▶ **Extract**
· · · · ·

Carotid ultrasound (US) is a screening test for patients with transient ischemic attacks (TIAs) or stroke who then undergo Digital Subtraction Angiogram (DSA) or Magnetic Resonance Angiography (MRA). Gold standard DSA is invasive with inherent risks and costs. MRA is an evolving technology. This study compares reliability of MRA and US modes with DSA in determining degree of internal carotid artery stenosis.

Methods:

A five year retrospective analysis of 140 carotid arteries from patients who had carotid US and DSA, and possibly Magnetic Resonance Angiography was undertaken. Recorded US parameters were peak systolic velocity (PSV), end diastolic velocity (EDV), and ICA/CCA peak systolic velocity ratio. The MRA and DSA parameters used NASCET technique for measuring stenosis. Statistical analysis included ROC curves and Kappa computation.

· · · · ·

▶ **Actions to take**
a) Reproduce part of the carotid stenosis abstract word for word, starting at the words "Carotid ultrasound (US)" and stopping after the words "and Kappa computation.".
b) According to the carotid stenosis abstract, how many carotid arteries were included in the retrospective analysis?
c) Write what comes next in the carotid stenosis abstract, picking up after its last sentence.

▶ **Material provided**

· · · · ·

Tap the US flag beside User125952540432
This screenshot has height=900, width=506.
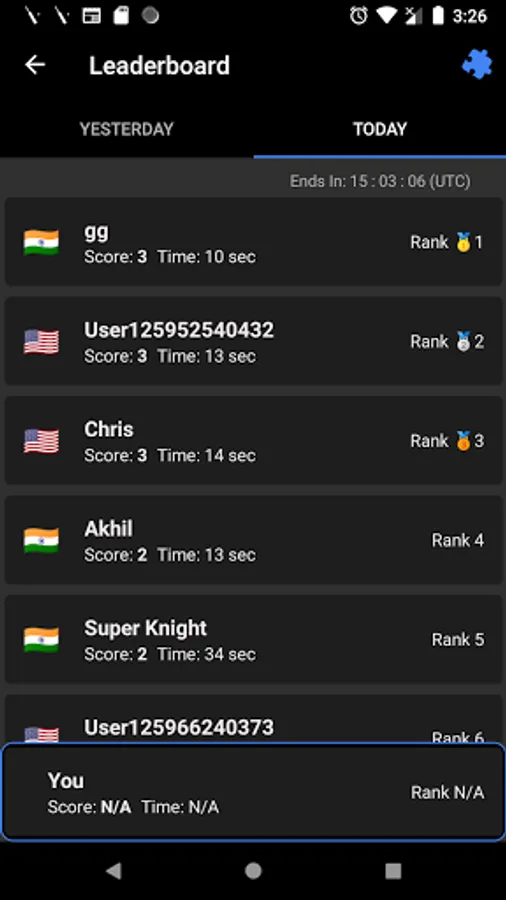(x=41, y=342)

· · · · ·

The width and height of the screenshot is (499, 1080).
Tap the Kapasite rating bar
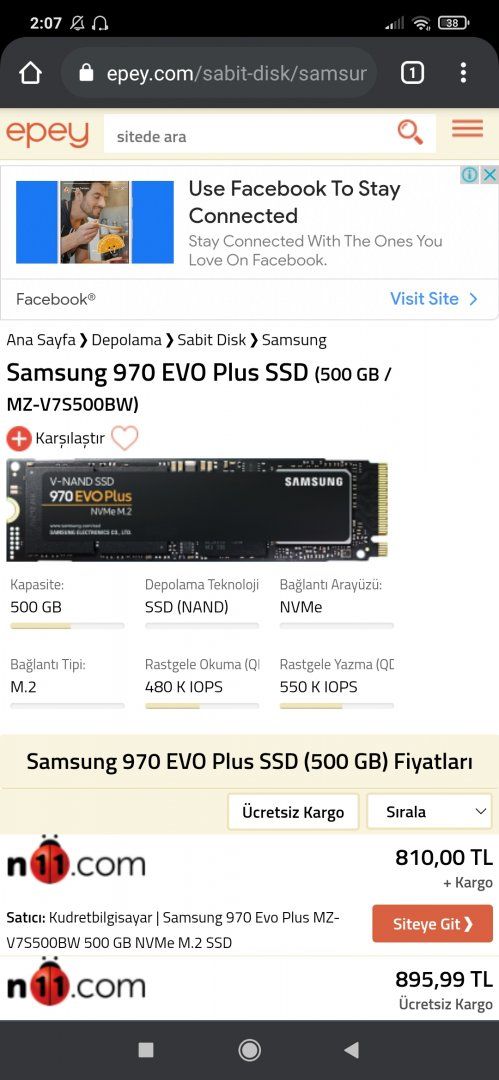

· · · · ·

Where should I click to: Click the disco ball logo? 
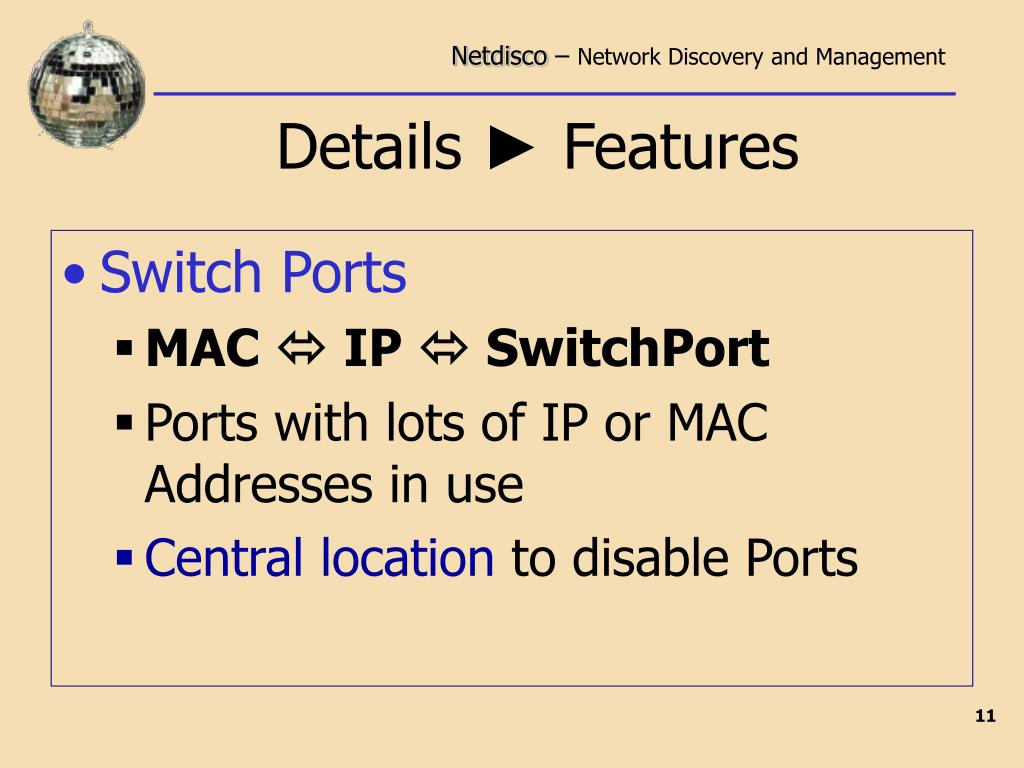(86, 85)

· · · · ·

▶ **Answer set**
a)
Carotid ultrasound (US) is a screening test for patients with transient ischemic attacks (TIAs) or stroke who then undergo Digital Subtraction Angiogram (DSA) or Magnetic Resonance Angiography (MRA). Gold standard DSA is invasive with inherent risks and costs. MRA is an evolving technology. This study compares reliability of MRA and US modes with DSA in determining degree of internal carotid artery stenosis.

Methods:

A five year retrospective analysis of 140 carotid arteries from patients who had carotid US and DSA, and possibly Magnetic Resonance Angiography was undertaken. Recorded US parameters were peak systolic velocity (PSV), end diastolic velocity (EDV), and ICA/CCA peak systolic velocity ratio. The MRA and DSA parameters used NASCET technique for measuring stenosis. Statistical analysis included ROC curves and Kappa computation.

b) 140 carotid arteries.

c)
Results:

US grading of carotid stenosis can be made more reliable by choosing appropriate parameters. The best combination of sensitivity and specificity for stenosis > 70% in our hospital was seen at PSV > 173cm/s (sensitivity 0.87, specificity 0.8, Positive Predictive Value (PPV) 0.70, Negative Predictive Value (NPV) 0.93, kappa 0.64 and weighted kappa 0.71). MRA kappa was 0.78, (sensitivity 0.75, specificity 1.0, PPV 1.0, NPV 0.85).

Conclusions:

US parameters should be validated in each centre. At best, US can only approximate the accuracy of DSA, probably due to inherent limitations of this modality. Magnetic Resonance Angiography has a perfect specificity and PPV but this technique needs to be standardized. Simultaneous use of MRA and US for screening increases sensitivity to over 0.9 without compromising specificity in > 70% stenosis.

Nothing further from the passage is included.